Democratizing Differential Privacy: A Participatory AI Framework for Public Decision-Making
Wenjun Yang, Eyhab Al-Masri
TL;DR
This work tackles the challenge of implementing differential privacy (DP) in public-sector AI while preserving democratic accountability. It introduces a participatory AI framework that couples adaptive $\epsilon$-DP selection using TOPSIS-based multi-criteria decision analysis with an explainable noise-injection module (featuring real-time Mean Absolute Error visualizations) and GPT-4-powered impact analysis, plus a dynamic legal-compliance mechanism that adjusts privacy budgets as regulations evolve.
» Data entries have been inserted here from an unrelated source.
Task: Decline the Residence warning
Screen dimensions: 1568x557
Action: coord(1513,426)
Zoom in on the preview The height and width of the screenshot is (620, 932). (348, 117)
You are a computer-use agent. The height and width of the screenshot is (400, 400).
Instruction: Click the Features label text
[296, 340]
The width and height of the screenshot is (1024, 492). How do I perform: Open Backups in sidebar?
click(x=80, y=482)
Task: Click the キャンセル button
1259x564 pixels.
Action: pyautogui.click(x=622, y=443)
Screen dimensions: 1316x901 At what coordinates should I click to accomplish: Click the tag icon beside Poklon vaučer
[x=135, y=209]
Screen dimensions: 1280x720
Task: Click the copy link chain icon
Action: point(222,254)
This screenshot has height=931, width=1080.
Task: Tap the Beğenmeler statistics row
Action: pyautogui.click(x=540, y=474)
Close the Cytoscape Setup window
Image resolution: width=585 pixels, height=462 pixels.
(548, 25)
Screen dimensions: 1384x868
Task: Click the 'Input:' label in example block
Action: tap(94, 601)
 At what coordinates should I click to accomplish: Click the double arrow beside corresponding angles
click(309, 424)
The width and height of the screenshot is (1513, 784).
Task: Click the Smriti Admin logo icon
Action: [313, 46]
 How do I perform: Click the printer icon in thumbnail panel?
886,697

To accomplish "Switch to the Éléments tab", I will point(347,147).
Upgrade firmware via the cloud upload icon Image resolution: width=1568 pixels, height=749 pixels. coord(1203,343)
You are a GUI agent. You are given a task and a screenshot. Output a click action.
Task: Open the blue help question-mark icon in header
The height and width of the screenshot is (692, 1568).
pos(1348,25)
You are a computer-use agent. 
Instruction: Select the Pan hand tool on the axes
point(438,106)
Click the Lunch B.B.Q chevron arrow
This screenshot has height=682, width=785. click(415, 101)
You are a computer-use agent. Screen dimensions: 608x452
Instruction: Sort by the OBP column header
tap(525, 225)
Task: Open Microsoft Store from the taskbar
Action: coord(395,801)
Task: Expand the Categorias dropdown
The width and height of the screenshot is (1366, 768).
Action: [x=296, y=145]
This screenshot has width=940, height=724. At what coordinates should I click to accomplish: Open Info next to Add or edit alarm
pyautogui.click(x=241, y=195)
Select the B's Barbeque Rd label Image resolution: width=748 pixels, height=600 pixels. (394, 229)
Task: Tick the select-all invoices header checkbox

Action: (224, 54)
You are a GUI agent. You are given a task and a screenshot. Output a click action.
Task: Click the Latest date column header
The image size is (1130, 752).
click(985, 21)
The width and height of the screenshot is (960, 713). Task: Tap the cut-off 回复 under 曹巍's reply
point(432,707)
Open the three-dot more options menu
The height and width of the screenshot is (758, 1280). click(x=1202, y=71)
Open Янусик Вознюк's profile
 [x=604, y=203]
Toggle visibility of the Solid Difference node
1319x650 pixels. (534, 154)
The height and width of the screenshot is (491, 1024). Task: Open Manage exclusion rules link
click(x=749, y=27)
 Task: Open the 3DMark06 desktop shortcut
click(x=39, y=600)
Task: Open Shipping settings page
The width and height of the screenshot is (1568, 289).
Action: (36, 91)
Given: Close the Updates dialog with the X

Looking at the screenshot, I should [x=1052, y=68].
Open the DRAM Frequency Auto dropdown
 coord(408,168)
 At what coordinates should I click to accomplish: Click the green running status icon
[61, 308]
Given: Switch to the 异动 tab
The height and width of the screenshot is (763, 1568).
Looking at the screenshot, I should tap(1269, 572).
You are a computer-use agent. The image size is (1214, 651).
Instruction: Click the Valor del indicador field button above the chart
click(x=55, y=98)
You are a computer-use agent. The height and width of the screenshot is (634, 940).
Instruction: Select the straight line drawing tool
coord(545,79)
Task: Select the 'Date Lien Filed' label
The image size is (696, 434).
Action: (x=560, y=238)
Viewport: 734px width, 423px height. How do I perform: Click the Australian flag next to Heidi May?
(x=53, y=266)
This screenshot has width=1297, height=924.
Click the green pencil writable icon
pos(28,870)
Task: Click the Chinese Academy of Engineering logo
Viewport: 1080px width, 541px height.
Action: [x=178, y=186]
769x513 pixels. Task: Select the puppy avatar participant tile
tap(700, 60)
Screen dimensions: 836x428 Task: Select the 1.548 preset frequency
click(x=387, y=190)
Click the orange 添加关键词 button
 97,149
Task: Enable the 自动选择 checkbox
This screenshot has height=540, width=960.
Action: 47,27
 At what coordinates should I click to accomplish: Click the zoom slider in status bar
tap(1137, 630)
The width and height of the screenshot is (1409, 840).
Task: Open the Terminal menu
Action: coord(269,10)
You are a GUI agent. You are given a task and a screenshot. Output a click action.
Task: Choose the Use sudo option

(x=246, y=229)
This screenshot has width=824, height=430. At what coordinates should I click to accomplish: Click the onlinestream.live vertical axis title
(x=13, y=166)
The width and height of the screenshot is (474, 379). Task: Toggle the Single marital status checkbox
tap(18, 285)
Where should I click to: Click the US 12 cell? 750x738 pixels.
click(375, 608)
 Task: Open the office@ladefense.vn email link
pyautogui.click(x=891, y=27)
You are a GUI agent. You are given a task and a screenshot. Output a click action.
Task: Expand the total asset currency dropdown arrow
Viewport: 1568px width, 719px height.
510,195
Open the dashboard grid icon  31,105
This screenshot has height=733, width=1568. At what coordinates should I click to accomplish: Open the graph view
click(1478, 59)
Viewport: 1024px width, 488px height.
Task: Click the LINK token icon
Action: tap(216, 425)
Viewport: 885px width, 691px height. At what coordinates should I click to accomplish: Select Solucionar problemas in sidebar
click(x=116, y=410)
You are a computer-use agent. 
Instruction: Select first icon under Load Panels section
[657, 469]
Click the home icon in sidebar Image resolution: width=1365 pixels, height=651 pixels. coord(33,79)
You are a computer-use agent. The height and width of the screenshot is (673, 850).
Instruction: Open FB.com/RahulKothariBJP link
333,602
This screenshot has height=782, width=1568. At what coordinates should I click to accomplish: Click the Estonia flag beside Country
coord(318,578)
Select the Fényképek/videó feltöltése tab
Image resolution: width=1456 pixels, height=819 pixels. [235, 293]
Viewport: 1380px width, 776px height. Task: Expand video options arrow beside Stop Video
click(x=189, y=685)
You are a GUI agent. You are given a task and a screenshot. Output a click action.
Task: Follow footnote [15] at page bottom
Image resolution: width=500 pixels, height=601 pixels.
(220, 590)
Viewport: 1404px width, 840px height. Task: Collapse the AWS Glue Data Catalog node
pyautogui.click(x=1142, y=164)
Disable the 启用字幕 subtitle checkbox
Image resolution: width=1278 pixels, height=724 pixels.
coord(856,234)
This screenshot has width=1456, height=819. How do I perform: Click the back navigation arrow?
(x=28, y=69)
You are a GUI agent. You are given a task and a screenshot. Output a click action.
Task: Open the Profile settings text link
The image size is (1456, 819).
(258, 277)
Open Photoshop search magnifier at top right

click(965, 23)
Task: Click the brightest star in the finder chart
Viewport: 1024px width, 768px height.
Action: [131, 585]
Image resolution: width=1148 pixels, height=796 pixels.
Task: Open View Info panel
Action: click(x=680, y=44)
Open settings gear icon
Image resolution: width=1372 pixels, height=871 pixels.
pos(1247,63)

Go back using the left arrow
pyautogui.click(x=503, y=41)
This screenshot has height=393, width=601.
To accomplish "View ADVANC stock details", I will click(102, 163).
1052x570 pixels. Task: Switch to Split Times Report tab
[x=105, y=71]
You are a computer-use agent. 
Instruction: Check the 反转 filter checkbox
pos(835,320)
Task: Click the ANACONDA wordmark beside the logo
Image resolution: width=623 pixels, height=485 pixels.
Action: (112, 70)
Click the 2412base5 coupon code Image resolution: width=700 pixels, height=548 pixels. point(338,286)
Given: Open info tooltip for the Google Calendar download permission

The approach enables stakeholder-guided privacy tuning, translating user priorities into mathematically valid privacy parameters and providing transparent explanations of privacy-utility trade-offs. Through simulation on the Household Electricity Demand dataset, the authors demonstrate meaningful mappings from preferences to DP configurations, quantified by strong correlations between privacy budgets and utility, and show how adaptive budgeting can better balance privacy with public-service data utility in governance contexts.
Abstract
This paper introduces a conversational interface system that enables participatory design of differentially private AI systems in public sector applications. Addressing the challenge of balancing mathematical privacy guarantees with democratic accountability, we propose three key contributions: (1) an adaptive $ε$-selection protocol leveraging TOPSIS multi-criteria decision analysis to align citizen preferences with differential privacy (DP) parameters, (2) an explainable noise-injection framework featuring real-time Mean Absolute Error (MAE) visualizations and GPT-4-powered impact analysis, and (3) an integrated legal-compliance mechanism that dynamically modulates privacy budgets based on evolving regulatory constraints. Our results advance participatory AI practices by demonstrating how conversational interfaces can enhance public engagement in algorithmic privacy mechanisms, ensuring that privacy-preserving AI in public sector governance remains both mathematically robust and democratically accountable.